Estamos na cultura do “usar e deitar fora”. Deitam-se fora as embalagens descartáveis, os pratos ou os copos de plástico, e até os vestidos de noiva feitos de papel. O pior é quando agimos da mesma forma em relação às pessoas. A relação torna-se cada vez mais fugaz e a fidelidade mais intermitente. Generaliza-se a imagem alegre dos apaixonados que, dentro de três meses ou de um ano, deixarão de se amar e nem sequer entenderão como tinham podido amar-se tanto.

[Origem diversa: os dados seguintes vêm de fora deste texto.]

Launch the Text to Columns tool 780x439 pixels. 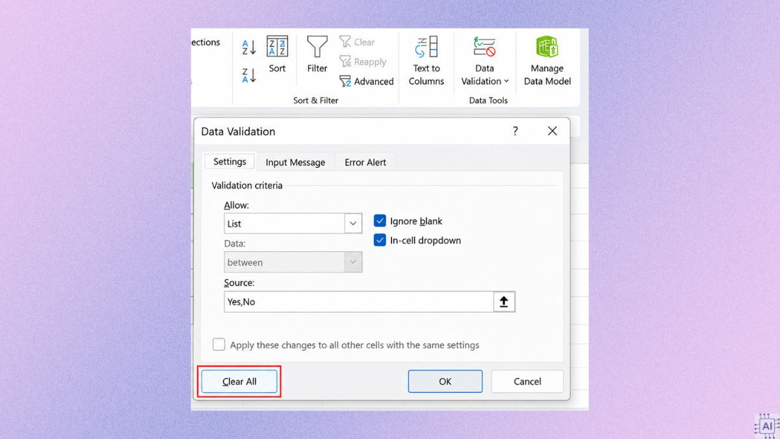point(426,61)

Tendemos, além disso, e sem dar conta, a confundir o melhor com o novo, a saltar de experiência em experiência, a não construir nada sobre rocha firme, a não deixar amadurecer coisa nenhuma.
Importa enxotar, por último, o demónio da competitividade. A sociedade liberal rege-se pelos princípios: “Quem tem unhas toca guitarra” e “Cada um olhe por si e o último que o leve o diabo”.
Certa dose de competição pode ter efeitos positivos: estimula a criação de riqueza e o progresso; atiça o amor próprio das indivíduos para que dêem o melhor de si mesmos. Não esqueçamos, porém, que a deusa Eris, para os gregos, era ao mesmo tempo a deusa boa da competição e a deusa malvada da discórdia. Em nome da competitividade, a economia tornou-se “horrorosamente dura, cruel, atroz” – reflectia Pio XI.
O vírus da competição penetrou na escola, no desporto, no consumo. Vivemos na era do recorde, do “Guinness”, ainda que o recorde seja o do tamanho duma omelete ou do número de pessoas que se conseguem enfiar num automóvel. Já no século XVII, Hobbes comparava a vida humana a uma corrida sem outro objectivo que o de chegar primeiro: “Ver os outros atrás é uma glória. Vê-los adiante, humilhação. Ser ultrapassado, uma desgraça. Ultrapassá-los, felicidade”.
Estes e outros demónios andam por aí à solta como feras ou escondam-se como piolhos nas dobras do coração humano. Mas se puxarmos pelo que há de melhor em nós mesmos, eles não passarão de pobres diabos.